Task description
Below are some records. Return exactly the lines from the one containing "Click the ดูโฆษณา link" through the one containing "You are a computer-use agent. Image resolution: width=695", both included, and only those.

Data for analysis
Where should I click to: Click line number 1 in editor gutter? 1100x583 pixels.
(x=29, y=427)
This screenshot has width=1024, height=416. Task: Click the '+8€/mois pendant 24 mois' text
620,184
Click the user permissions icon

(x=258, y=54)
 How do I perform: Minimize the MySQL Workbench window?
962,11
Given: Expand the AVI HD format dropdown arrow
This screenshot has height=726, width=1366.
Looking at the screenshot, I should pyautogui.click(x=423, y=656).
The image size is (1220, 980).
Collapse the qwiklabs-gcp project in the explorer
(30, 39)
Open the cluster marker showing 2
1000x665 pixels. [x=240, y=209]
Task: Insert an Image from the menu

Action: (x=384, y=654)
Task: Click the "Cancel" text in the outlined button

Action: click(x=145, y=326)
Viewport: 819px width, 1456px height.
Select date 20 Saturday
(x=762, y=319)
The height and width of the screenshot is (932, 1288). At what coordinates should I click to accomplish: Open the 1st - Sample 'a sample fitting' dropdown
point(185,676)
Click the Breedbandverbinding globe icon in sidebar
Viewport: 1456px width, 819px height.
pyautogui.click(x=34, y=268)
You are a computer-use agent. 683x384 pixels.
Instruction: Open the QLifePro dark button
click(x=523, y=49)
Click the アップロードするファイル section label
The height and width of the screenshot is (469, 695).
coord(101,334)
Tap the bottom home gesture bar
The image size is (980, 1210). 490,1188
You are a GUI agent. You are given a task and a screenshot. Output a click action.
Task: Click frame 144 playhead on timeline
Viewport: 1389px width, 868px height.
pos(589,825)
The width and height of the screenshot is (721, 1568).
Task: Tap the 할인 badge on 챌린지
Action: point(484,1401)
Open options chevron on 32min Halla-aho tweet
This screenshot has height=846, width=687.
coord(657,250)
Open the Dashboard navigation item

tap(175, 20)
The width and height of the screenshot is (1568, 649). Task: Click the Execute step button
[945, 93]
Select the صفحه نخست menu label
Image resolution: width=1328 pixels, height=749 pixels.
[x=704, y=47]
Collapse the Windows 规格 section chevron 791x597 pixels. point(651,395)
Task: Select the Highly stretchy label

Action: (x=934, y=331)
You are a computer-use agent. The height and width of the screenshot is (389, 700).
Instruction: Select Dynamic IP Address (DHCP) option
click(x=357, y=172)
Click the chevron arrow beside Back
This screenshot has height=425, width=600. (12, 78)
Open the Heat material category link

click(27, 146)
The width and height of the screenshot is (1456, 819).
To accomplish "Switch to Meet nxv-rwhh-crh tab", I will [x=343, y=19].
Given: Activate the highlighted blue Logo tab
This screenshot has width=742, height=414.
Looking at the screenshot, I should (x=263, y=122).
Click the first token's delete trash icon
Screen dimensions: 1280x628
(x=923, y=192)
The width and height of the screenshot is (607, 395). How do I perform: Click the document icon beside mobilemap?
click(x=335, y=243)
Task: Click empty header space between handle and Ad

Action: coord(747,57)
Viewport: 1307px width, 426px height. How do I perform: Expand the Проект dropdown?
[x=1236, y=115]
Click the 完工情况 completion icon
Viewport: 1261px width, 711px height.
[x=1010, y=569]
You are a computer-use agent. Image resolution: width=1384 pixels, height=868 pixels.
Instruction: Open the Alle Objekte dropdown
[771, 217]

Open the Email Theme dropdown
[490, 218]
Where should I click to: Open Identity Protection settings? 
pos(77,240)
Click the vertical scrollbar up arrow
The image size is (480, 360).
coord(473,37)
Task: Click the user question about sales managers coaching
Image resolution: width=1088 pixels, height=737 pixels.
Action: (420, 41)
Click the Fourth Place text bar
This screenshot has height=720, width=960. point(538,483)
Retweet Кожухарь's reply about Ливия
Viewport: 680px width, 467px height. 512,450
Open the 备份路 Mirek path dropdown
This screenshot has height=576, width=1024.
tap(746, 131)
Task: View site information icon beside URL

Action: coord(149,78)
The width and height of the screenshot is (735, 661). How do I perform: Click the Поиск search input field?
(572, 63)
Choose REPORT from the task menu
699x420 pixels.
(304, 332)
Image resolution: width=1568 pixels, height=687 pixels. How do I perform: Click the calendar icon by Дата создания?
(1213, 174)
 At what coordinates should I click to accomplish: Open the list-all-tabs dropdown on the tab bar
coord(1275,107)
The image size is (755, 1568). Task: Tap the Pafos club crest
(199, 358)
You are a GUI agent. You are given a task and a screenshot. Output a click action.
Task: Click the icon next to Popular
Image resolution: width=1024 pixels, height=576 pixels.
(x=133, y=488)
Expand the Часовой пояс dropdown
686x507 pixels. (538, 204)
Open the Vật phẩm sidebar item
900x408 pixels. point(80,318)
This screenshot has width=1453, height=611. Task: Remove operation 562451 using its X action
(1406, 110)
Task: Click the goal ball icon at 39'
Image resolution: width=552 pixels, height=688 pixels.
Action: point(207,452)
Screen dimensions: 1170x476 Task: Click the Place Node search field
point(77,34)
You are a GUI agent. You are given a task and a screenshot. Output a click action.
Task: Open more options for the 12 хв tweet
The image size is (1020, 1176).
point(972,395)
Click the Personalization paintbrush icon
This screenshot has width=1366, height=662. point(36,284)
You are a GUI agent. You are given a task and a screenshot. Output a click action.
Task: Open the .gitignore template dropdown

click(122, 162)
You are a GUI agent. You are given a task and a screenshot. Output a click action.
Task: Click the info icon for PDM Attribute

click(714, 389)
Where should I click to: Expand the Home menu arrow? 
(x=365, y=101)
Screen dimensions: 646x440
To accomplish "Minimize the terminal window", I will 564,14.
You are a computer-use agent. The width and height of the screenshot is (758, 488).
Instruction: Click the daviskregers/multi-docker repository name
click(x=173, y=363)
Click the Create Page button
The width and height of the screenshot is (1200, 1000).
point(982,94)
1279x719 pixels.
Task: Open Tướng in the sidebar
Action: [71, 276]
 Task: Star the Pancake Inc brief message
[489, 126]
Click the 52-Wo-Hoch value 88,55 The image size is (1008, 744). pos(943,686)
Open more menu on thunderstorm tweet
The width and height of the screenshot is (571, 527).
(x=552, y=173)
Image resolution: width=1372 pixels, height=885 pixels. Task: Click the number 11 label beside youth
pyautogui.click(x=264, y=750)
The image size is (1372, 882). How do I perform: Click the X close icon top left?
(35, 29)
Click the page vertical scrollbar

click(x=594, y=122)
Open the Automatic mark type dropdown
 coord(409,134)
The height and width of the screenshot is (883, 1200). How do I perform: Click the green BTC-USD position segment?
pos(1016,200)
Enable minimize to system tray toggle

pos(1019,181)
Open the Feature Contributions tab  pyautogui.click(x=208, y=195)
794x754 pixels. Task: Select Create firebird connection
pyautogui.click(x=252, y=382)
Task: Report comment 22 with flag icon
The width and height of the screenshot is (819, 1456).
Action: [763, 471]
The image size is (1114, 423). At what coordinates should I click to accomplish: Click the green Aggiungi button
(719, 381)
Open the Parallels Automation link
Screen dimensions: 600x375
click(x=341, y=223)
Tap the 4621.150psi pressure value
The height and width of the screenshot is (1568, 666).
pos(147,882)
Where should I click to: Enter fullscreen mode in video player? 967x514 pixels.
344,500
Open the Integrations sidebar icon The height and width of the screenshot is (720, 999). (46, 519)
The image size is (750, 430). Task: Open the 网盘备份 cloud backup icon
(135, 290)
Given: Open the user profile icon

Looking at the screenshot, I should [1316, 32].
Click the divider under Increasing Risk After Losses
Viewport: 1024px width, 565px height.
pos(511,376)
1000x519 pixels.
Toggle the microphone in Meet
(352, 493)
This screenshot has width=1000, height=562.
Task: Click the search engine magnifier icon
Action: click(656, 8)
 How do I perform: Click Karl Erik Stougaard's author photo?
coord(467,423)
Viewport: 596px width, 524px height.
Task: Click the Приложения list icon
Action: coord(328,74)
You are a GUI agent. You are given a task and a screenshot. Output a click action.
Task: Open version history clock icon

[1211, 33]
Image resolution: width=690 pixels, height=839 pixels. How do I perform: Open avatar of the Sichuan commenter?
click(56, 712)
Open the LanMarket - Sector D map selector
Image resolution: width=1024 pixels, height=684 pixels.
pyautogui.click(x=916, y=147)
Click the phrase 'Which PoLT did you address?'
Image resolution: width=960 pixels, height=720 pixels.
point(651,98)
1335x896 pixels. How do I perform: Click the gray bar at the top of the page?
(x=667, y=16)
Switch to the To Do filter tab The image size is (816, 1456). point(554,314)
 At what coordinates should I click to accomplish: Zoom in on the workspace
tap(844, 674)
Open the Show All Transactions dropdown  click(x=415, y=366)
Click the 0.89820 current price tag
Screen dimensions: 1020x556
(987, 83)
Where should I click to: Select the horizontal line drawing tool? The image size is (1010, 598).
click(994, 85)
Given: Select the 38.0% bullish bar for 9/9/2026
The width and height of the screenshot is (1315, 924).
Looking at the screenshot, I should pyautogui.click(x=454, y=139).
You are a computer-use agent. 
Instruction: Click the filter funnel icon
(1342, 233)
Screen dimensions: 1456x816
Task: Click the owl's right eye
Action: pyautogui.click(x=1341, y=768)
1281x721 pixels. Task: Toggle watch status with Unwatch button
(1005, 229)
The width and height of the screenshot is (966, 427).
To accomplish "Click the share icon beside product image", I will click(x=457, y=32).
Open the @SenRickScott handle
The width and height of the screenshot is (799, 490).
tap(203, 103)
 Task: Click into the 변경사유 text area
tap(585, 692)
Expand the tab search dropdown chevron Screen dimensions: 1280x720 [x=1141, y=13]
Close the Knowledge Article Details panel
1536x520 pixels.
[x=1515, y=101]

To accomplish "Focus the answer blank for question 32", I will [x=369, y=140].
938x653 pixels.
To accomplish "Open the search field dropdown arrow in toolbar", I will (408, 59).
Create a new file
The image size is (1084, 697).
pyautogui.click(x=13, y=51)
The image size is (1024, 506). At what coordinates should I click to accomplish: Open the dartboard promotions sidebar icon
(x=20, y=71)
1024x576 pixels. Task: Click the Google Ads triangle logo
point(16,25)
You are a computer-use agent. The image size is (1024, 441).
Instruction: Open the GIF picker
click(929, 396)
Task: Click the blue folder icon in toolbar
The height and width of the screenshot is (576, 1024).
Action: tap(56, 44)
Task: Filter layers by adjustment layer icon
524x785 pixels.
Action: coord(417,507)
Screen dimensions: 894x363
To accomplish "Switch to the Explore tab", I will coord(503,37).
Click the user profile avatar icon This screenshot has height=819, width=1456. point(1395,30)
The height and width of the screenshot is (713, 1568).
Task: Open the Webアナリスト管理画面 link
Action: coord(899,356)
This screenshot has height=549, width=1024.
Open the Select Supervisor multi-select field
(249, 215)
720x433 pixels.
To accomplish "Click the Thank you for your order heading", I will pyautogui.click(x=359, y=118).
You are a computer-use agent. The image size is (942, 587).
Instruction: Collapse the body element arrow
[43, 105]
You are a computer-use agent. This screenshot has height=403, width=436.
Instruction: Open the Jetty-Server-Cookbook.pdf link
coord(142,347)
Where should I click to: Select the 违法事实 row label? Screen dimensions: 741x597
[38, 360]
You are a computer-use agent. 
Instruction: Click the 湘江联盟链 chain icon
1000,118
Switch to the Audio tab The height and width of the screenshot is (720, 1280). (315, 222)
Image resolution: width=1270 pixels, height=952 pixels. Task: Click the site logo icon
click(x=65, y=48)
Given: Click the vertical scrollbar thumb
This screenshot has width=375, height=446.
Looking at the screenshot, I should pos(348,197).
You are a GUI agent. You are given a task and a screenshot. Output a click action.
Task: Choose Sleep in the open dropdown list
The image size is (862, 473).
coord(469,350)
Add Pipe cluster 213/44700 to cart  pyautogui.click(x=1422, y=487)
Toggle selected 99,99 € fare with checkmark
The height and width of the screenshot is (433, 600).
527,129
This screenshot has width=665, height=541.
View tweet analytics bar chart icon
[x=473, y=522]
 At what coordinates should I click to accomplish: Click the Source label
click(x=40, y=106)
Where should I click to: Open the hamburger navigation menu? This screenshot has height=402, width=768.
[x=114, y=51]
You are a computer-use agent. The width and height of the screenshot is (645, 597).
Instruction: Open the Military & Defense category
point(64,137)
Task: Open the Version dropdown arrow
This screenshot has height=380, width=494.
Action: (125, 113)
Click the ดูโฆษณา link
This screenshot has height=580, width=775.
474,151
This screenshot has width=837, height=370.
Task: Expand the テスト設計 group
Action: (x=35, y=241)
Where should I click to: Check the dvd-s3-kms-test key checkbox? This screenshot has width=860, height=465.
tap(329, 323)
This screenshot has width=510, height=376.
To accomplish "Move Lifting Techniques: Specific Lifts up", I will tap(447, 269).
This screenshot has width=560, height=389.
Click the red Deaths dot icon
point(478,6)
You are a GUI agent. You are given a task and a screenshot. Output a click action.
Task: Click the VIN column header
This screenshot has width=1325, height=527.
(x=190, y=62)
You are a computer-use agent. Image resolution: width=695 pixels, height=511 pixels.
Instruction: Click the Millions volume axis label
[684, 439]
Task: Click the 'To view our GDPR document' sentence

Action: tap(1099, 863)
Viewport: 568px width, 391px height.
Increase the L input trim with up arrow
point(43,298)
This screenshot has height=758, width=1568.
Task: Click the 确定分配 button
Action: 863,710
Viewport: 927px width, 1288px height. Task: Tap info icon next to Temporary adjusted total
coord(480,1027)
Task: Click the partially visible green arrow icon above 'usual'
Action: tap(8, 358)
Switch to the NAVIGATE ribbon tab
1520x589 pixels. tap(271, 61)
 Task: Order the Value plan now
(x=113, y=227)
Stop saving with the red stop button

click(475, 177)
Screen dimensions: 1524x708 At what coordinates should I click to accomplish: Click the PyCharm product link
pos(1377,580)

Response area
Click the ดูโฆษณา link
This screenshot has height=580, width=775.
474,151
This screenshot has width=837, height=370.
Task: Expand the テスト設計 group
Action: (x=35, y=241)
Where should I click to: Check the dvd-s3-kms-test key checkbox? This screenshot has width=860, height=465.
tap(329, 323)
This screenshot has width=510, height=376.
To accomplish "Move Lifting Techniques: Specific Lifts up", I will tap(447, 269).
This screenshot has width=560, height=389.
Click the red Deaths dot icon
point(478,6)
You are a GUI agent. You are given a task and a screenshot. Output a click action.
Task: Click the VIN column header
This screenshot has width=1325, height=527.
(x=190, y=62)
You are a computer-use agent. Image resolution: width=695 pixels, height=511 pixels.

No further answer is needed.